**Task prompt**. Reproduce the listing below from the line with "Open the Extensions view" to the line with "Given: Sort by the Schuldeiser column header", both lines included, character for character, minus any pictures.

**Supplied records**.
[Start of Attachment]

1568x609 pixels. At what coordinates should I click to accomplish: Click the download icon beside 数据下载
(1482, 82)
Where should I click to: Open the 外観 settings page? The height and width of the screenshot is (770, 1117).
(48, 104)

[End of Attachment]
[Start of Attachment]

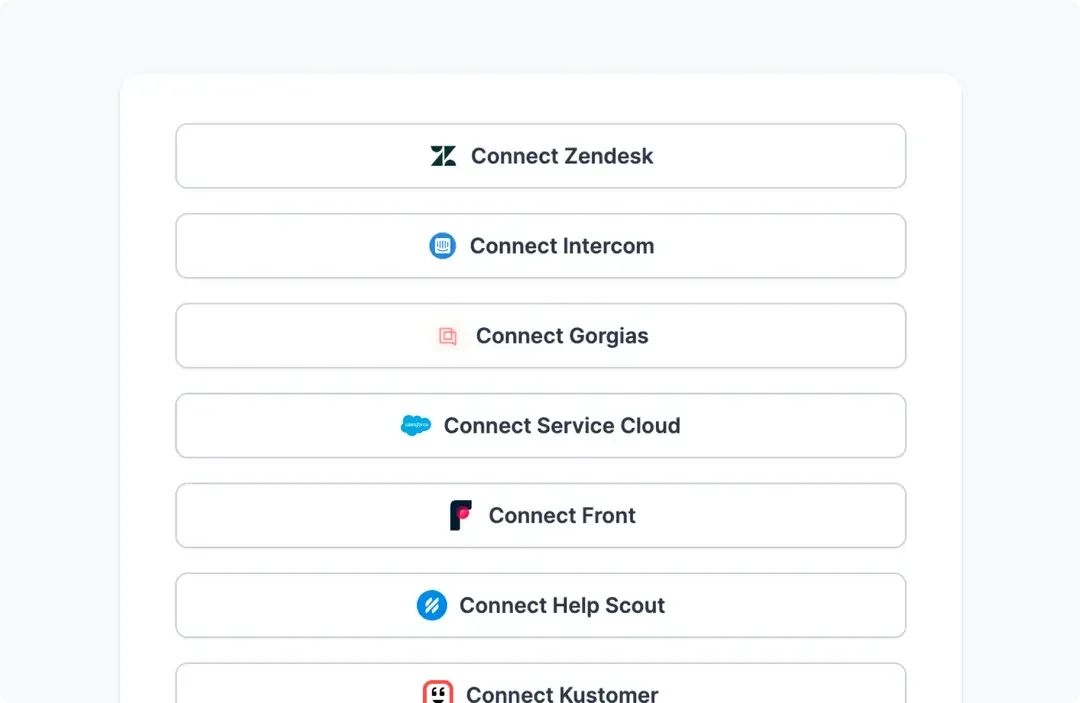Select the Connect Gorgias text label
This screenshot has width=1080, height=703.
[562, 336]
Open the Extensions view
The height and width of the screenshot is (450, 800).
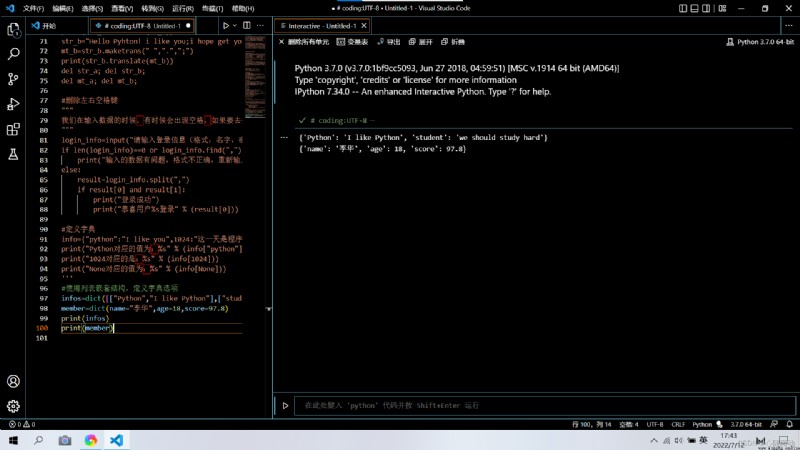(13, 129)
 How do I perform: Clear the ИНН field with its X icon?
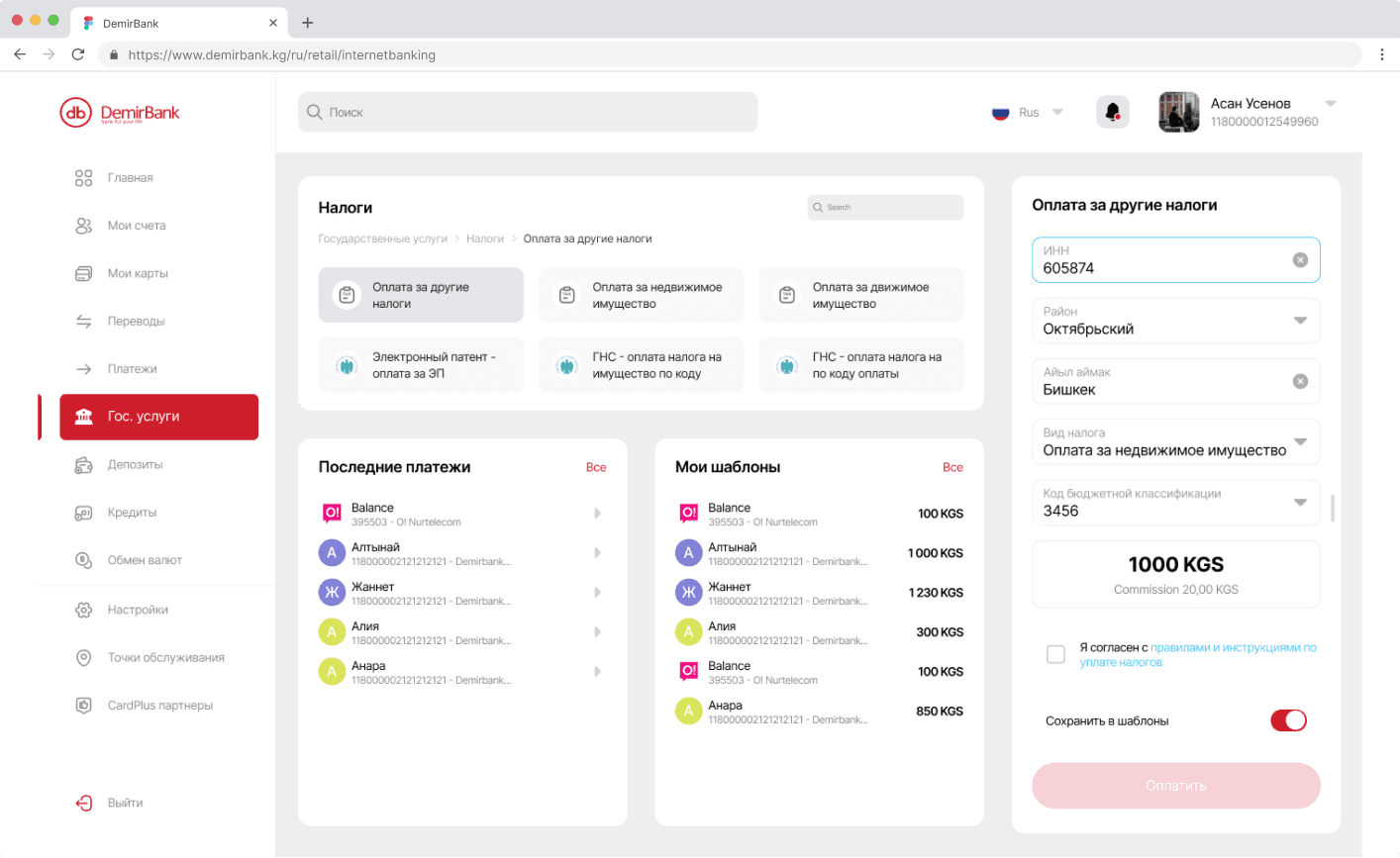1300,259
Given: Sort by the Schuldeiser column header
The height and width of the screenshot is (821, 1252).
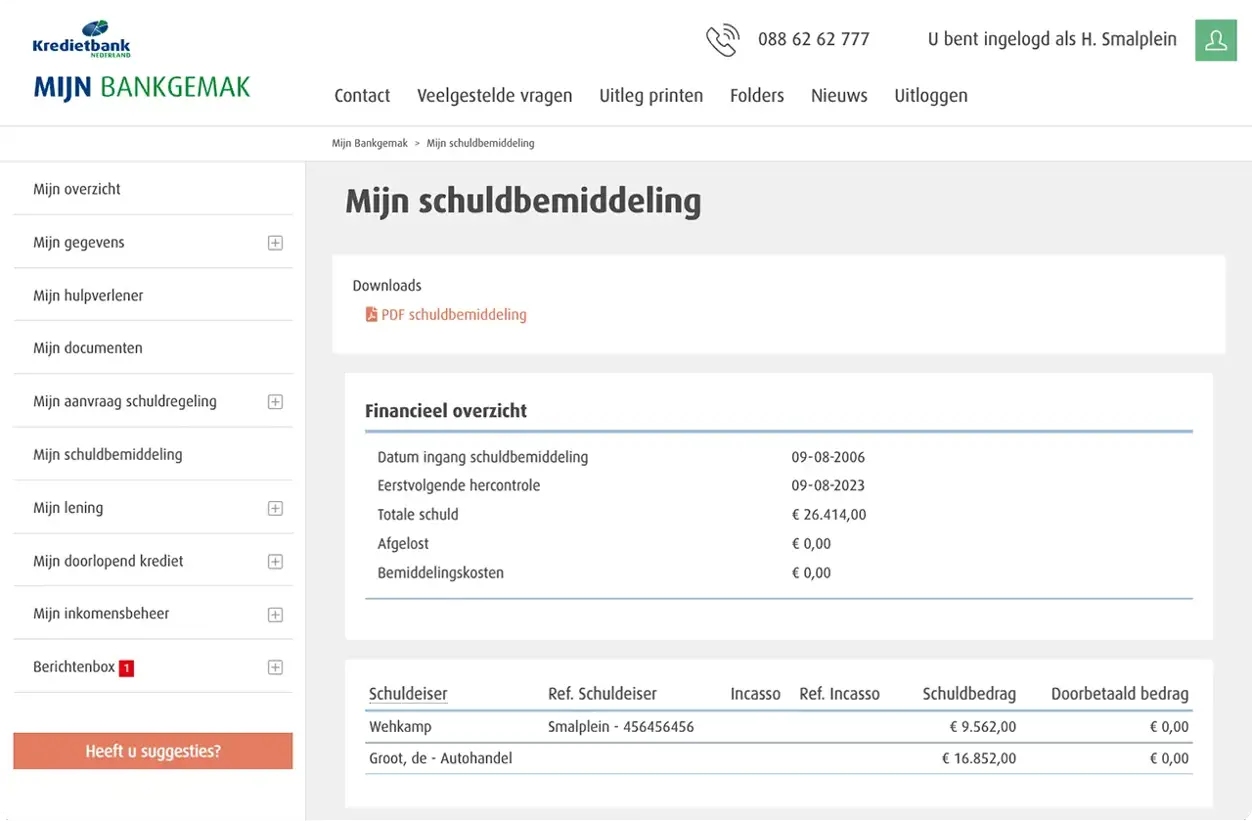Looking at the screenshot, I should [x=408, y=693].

[End of Attachment]

**Problem solution**.
Open the Extensions view
The height and width of the screenshot is (450, 800).
(13, 129)
 How do I perform: Clear the ИНН field with its X icon?
1300,259
Given: Sort by the Schuldeiser column header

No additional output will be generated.